Hartung, lui, est resté fidèle jusqu’à la fin de sa vie à cette peinture qui privilégie le geste, la spontanéité du mouvement, l’acte même de création.
Apollinien et dionysiaque
Nietzsche opposait deux principes à l’origine de l’art : l’apollinien et le dionysiaque. Le principe apollinien privilégie la contemplation et donc la distance permettant le jugement de goût. Il valorise l’ordre, la mesure, la belle apparence. Il fonde le principe d’individuation en permettant de délimiter les choses et les êtres, en leur donnant une stabilité et un contour clair. La sculpture et la peinture sont des arts apolliniens. A l’inverse, le principe dionysiaque abolit toute distance, privilégie la démesure et la fusion de l’individu dans le tout, célèbre l’ivresse comme transe esthétique. La danse et la musique sont les arts du dieu Dionysos. Mais il s’agit alors de la danse et de la musique en tant que l’on est soi-même danseur et musicien, partie prenante de cette énergie vitale et créatrice qui nous traverse et nous permet de nous dépasser. L’apollinien nous met face à l’œuvre alors que le dionysiaque nous fait vivre le geste artistique.
« Lyrisme d’exécution »
Revenons à Hartung et à ce « lyrisme d’exécution ». L’exposition du Fonds Leclerc projette un film de Christian Ferlet (1971) qui nous montre l’artiste à l’œuvre. L’effet est saisissant. Nous assistons à la naissance du tableau, à la genèse d’un monde, à son surgissement sur la toile. Masque à gaz en protection, pistolet de carrossier à la main, le peintre pulvérise la peinture sur le tableau, puis s’interrompt, réfléchit, pose son pistolet pour s’emparer d’un autre et juxtaposer une autre couleur, puis une troisième. Le fond achevé, il s’empare d’une brosse très large de peintre en bâtiment qu’il trempe dans un pot de peinture et recouvre presque entièrement la toile. Pourquoi donc cette deuxième couche si c’est pour faire disparaître la première ? Un repentir ? Non. La troisième phase nous permet de comprendre. Un stylet à la main, d’un geste vif et précis, il zèbre la toile de bas en haut de traits réguliers. La pointe entame la deuxième couche et fait réapparaître le fond. Le geste s’accentue, puis s’arrête et le bras est comme suspendu, avant de reprendre le jeu rythmé des incisions.

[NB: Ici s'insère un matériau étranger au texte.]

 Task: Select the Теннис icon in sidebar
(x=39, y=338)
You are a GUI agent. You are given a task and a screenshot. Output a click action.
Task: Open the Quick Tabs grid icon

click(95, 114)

Une musique très emportée, très expressive accompagne le peintre et nous pensons qu’il s’agit d’une illustration sonore postsynchronisée, mais pas du tout : « je travaille toujours en musique » confie Hartung. De la peinture nous connaissions le repos des œuvres accrochées aux cimaises, mais c’est bien au bouillonnement créateur que nous assistons. La peinture se fait art dionysiaque.
Contradiction
Etrange contradiction inhérente à l’abstraction lyrique quand elle est lyrisme d’exécution. Car c’est bien l’exécution qui compte plus que l’œuvre achevée. D’où les efforts explicatifs nécessaires à l’exposition d’œuvres dont l’intérêt réside dans le processus de production. Le spectateur doit retrouver dans le résultat mort la vie jaillissante du processus créatif. On comprend pourquoi Georges Mathieu multipliait les performances publiques et pourquoi les batailles le fascinaient (création publique de la bataille de Hastings en 1956) : le processus créatif est un combat. Mais comment retrouver cette énergie créatrice fulgurante dans le repos de l’œuvre ? Comment éprouver l’ivresse dionysiaque dans le calme apollinien ?
Parcours
Je ne saurais trop conseiller de commencer la visite de l’exposition Hartung du Fonds Leclerc de Landerneau par le film de Christian Ferlet. On ne peut saisir la puissance du geste créateur dans l’œuvre qu’après avoir saisi la réalité du geste. Alors seulement les œuvres apparaîtront pour ce qu’elles sont : les témoins d’un génie artistique capable de faire surgir un monde à partir d’une toile vierge.
Et rien ne nous empêche – en dépit de l’extrême cohérence de Hans Hartung qui s’en est toujours tenu à son lyrisme d’exécution – de saisir telle ou telle œuvre pour ce qu’elle est devenue : un monde propre à la contemplation dans le calme repos de ce qui se tient en soi.